Falling white-collar pay and the cost to society | Letters

6 hours ago 2

Gaby Hinsliff makes some very interesting points in her article (The death of the middle-class professional spells danger for Labour, 2 January). But as so often, averages hide a range of experience. I look at my own graduate daughters and their contemporaries.

My eldest is 27 and a junior doctor, so she earns more than those average graduate salaries (looking at gross not hourly rates). But some of her friends who graduated slightly earlier with very good degrees have high-flying jobs, earning more than £50,000 within a couple of years of graduation. Others, though, have struggled to find secure, well-paid jobs.

My youngest (aged 24) has a public sector clerical job at about £25,000, and most of her peers are on similar salaries. The expansion of white-collar jobs in the postwar era fuelled social changes. It’s too soon to declare the middle-class professional dead, but the shrinking of that sector will also have profound social impacts. The obvious example is housing. We’re fortunate enough to be able to help both of our children into owner-occupation. But that won’t be the case for all. The effect will be to increase social divides and reduce social mobility. We’ll see a smaller number in high-paid white-collar jobs and some will start to question the value of a university education if all it leads to is debt and insecure employment. It’s not a happy prospect.
Iain Forsyth
London

As Gaby Hinsliff notes, human perception of success is a relative thing, and the expansion of salaries at the top is as disconcerting to those who think of themselves as the middle as the rise of the lowest. In higher education, the salaries of university lecturers are often shockingly poor, considering the qualifications required. Law graduates working for good firms can, within three years, be making many times the pay of those who so recently taught them. Graduates working in finance are even better rewarded. Whatever the economic arguments of taxation for top earners, the government must surely realise that there are much greater – if less immediately obvious – societal benefits to making ours a more equal country.
Lesley Smith
Oxford

Inflation plus stagnant wages plus a terrible job market means the jobs I’m now applying for pay 20% to 30% less than I was paid nine years ago, before I had a master’s and a PhD. As a recently graduated doctor of economics looking for work in the UK and in the public sector, the numbers just don’t work.

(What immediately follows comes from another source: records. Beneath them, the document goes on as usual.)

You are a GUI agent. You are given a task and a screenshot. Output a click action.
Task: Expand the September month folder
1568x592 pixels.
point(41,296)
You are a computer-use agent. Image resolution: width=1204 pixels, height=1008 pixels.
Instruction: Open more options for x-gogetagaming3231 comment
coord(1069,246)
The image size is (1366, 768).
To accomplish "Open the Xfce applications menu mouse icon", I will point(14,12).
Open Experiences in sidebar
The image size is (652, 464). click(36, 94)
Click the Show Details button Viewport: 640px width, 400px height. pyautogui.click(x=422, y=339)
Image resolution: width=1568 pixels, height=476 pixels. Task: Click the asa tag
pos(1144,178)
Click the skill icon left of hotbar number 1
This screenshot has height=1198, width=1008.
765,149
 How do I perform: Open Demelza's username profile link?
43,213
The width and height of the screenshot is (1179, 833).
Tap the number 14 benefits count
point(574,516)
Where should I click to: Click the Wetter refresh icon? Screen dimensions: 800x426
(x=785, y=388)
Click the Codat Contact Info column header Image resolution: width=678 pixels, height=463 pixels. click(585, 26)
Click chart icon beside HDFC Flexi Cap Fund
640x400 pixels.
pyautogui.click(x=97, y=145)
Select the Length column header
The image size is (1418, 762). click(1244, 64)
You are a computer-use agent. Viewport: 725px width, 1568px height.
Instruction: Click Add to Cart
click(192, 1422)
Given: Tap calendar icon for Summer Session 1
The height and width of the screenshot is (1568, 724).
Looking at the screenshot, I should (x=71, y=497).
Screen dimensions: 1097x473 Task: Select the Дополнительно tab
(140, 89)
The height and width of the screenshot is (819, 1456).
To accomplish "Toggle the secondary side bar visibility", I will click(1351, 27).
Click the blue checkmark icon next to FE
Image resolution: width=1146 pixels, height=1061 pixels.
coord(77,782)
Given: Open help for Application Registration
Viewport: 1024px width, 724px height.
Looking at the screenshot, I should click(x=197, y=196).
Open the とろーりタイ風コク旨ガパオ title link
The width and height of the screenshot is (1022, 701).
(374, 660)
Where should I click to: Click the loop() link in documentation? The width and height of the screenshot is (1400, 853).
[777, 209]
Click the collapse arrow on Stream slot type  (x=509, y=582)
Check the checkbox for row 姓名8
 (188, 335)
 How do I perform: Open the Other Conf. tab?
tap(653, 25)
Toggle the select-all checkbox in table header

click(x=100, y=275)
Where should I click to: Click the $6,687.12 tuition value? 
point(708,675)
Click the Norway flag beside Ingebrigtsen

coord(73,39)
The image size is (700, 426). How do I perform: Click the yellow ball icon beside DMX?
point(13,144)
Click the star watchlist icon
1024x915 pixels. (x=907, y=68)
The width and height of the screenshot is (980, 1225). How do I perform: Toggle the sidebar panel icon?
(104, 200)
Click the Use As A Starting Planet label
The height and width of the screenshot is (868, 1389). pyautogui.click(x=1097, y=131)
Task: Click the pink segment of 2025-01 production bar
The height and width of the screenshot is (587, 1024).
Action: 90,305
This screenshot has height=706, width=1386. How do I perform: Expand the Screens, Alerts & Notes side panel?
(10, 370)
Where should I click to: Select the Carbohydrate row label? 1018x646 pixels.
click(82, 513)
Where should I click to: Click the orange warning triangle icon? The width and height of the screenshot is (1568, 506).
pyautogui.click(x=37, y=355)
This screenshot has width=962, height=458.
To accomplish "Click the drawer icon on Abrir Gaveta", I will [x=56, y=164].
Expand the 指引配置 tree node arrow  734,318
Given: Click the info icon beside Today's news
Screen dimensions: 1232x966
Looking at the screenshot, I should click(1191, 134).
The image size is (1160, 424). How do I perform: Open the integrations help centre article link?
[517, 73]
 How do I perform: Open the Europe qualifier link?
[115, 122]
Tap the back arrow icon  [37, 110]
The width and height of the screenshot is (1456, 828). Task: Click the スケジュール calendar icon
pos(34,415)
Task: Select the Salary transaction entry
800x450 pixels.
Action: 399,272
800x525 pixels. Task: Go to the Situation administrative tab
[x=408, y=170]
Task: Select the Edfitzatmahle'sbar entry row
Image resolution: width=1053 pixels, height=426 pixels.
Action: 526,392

I’m a single 36-year-old millennial woman and still live with my parents because of low wages and high housing costs. No wonder the birthrate is collapsing when we can’t afford our own place to live before our 40s – my own fertility window is rapidly closing, while I plug away at job applications rather than dating apps.
Dr Caroline Bentham
Wetherby, West Yorkshire

Gaby Hinsliff rightly highlights Peter Turchin’s book about overproducing elites. As a commentator of the 1790s observed about the drivers of the French Revolution “Beware of poor lawyers!” – an apt description of Robespierre, Danton and others. The pushing down of bourgeoise salaries has been obvious since Thatcher and Reagan introduced neo‑liberalism in the 1980s. Its endgame is a society of the super‑rich and equality for the rest at a level of poverty. This will not be sustainable.